Darkness. He was unsure what he was experiencing. He felt nothing for so long but was acutely aware of taste and smell. Over the eternity of perpetual nothingness he had smelt blood, jet vapour, stagnant air and then cigar smoke. The audio clues matched his belief that he’d been transported off world yet he was still undecided whether he was alive or dead as events of note came in spots of hazy nonsense. Mobility wasn't an option yet but he felt alive; he’d never felt rougher but alive was alive all the same. He eventually regained the ability to pick out rough shapes that all began in various shades of grey but which eventually dragged themselves into the colour spectrum. He was in fact alive but whether that fact was soon to change in the near future he didn’t dare venture.
He recognised the infamous Human Senate Security interrogator staring at him through reputation and from previous arrests. The stasis field was a new touch to the whole experience. His deep set wrinkles and greying hair he’d tried to hide with a buzz cut were all evidence of his age yet Vad guessed the man was still very much in his prime. “I shot you,” instigated Larik Kass with a hoarse bluntness as he surveyed the young alien scoundrel. Vad didn’t bite, aware he was fishing for information. This particular officer didn’t need the good cop bad cop routine; scary cop was good enough. “I’m Colonel Larik Kass of Senate Security Internal Affairs as you are likely aware. You, my friend, are currently under arrest on charges of terrorism, theft of military property, espionage, treason, murder and last but by no means least damage to government property.” He grinned darkly as the colour drained from Vad’s face, leaving him with an almost pinkish hue. His stomach churned as if it were the epicentre of a violent storm, the severity of his little earner punched him hard in the stomach. “Bullshit,” he whimpered before an agonising shock bolted across his body and reached his extremities. The unnecessary interrogation probe made another appearance, giving a painful zap to Vad’s rigid body in an attempt to lower his resolve, not that it needed much more coaxing.

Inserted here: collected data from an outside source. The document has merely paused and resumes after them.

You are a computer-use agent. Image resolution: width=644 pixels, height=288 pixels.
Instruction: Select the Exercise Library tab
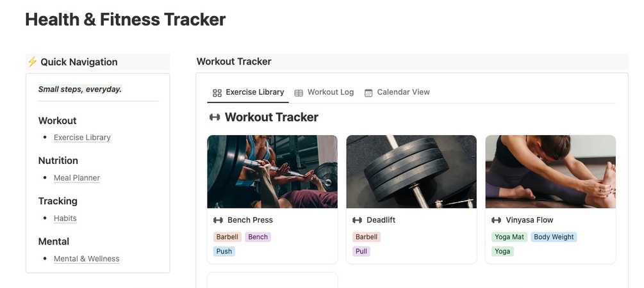pyautogui.click(x=254, y=92)
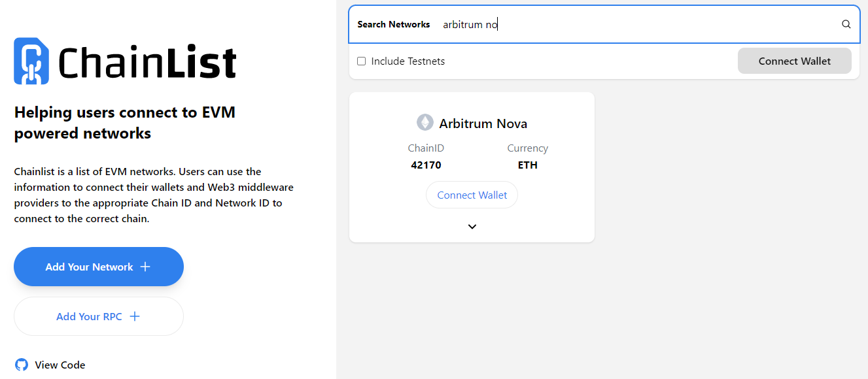The image size is (868, 379).
Task: Click the plus icon on Add Your Network
Action: point(145,267)
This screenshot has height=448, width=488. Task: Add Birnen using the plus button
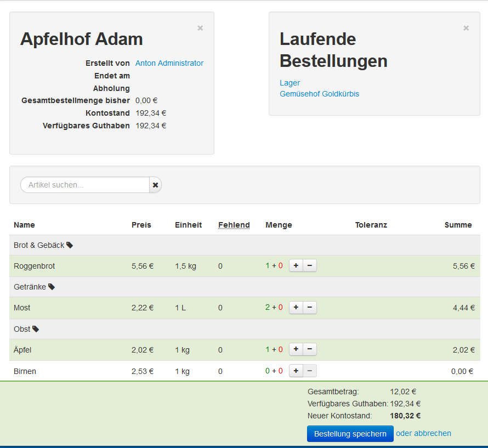tap(296, 371)
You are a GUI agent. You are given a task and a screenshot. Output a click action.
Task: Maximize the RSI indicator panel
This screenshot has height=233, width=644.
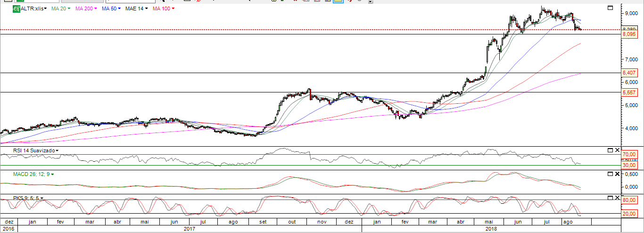click(610, 150)
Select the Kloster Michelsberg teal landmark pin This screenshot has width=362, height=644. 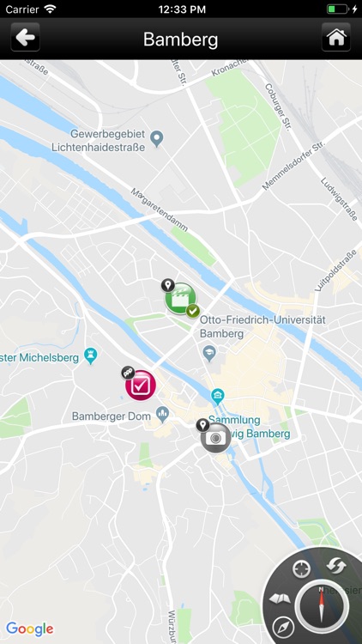(90, 355)
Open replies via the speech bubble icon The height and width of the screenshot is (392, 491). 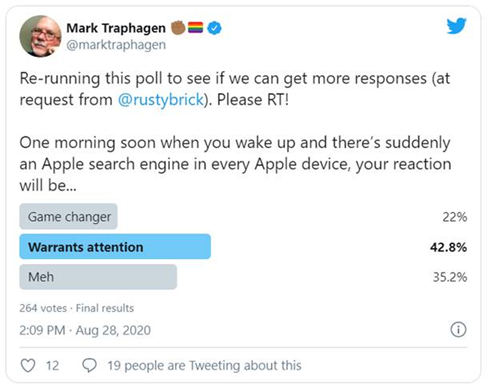click(89, 365)
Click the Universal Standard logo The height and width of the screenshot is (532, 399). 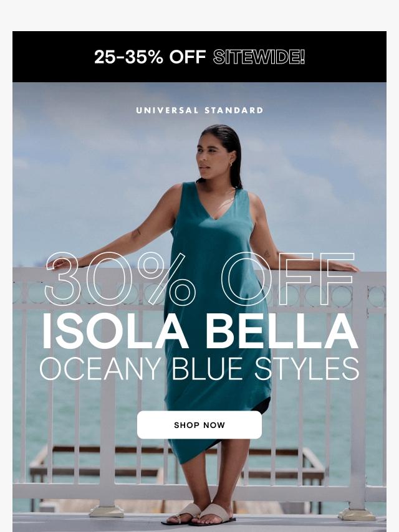[x=200, y=110]
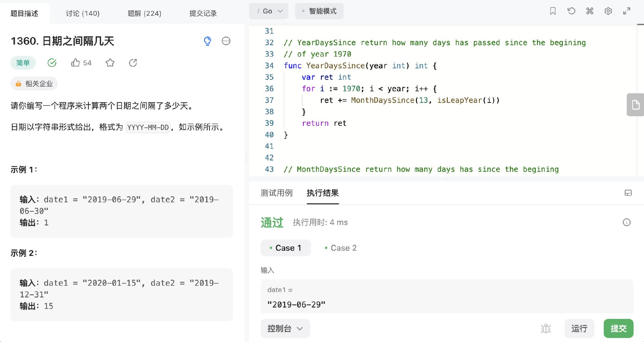The height and width of the screenshot is (342, 644).
Task: Expand the 控制台 console dropdown
Action: point(285,328)
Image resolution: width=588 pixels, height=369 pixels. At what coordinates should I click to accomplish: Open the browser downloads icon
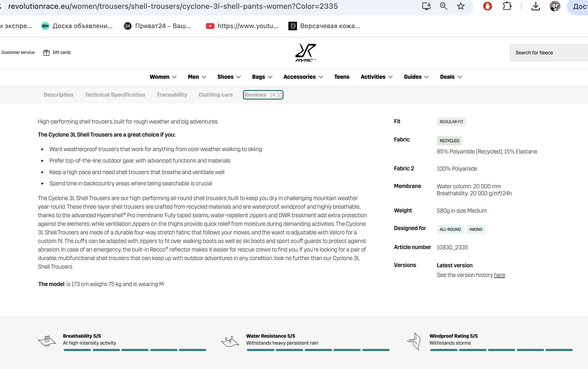tap(536, 6)
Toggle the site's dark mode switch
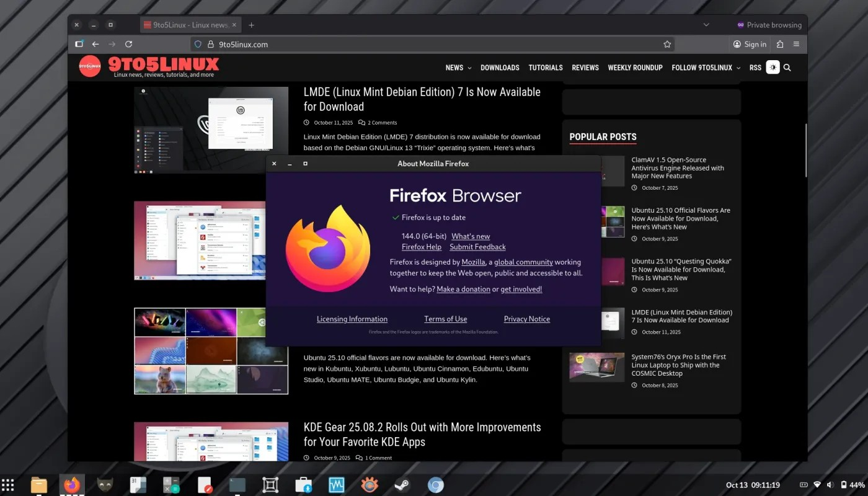The width and height of the screenshot is (868, 496). point(772,67)
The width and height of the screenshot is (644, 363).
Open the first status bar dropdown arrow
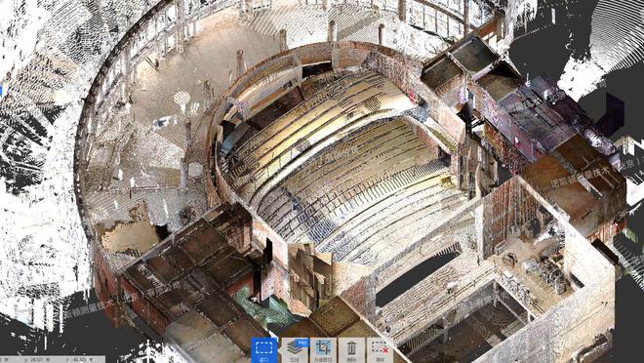coord(6,360)
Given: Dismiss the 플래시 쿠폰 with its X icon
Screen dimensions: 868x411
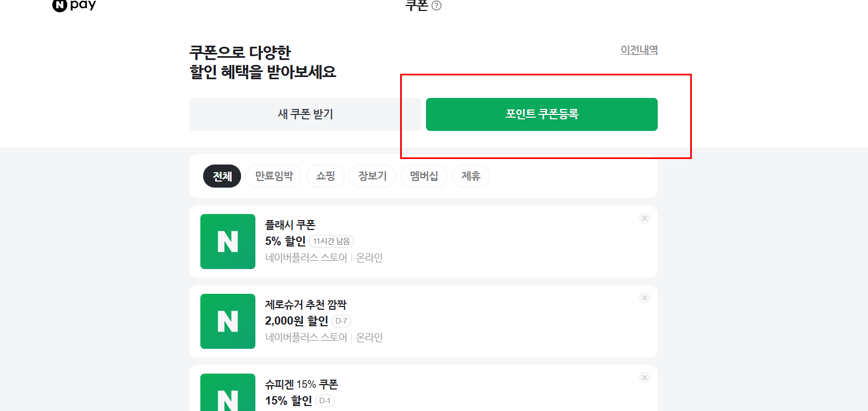Looking at the screenshot, I should (644, 218).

“I don’t believe for one moment you’re a criminal mastermind or a spy for enemies of the state. To be honest, kid, you’re low life smuggler scum who has probably come undone by greed. Why don’t we start at the beginning?” the Captain probed sternly. Vad realised this was far worse than just a bad cop routine.
“If this is about my cargo, I came into it on the black market. I was told it was excess stock and tech lifted from a raid on a slaver compound. I’m broke. I needed the money,” he pleaded
“On the black market?” dismissed Vad.
“I’ll need every last detail on your transactions with these individuals and you’ll need a damn good lawyer,” ordered Larik Kass.
“What exactly is this load tied to?” questioned Vad pushing his luck and fearful at what he’d gotten himself mixed up in.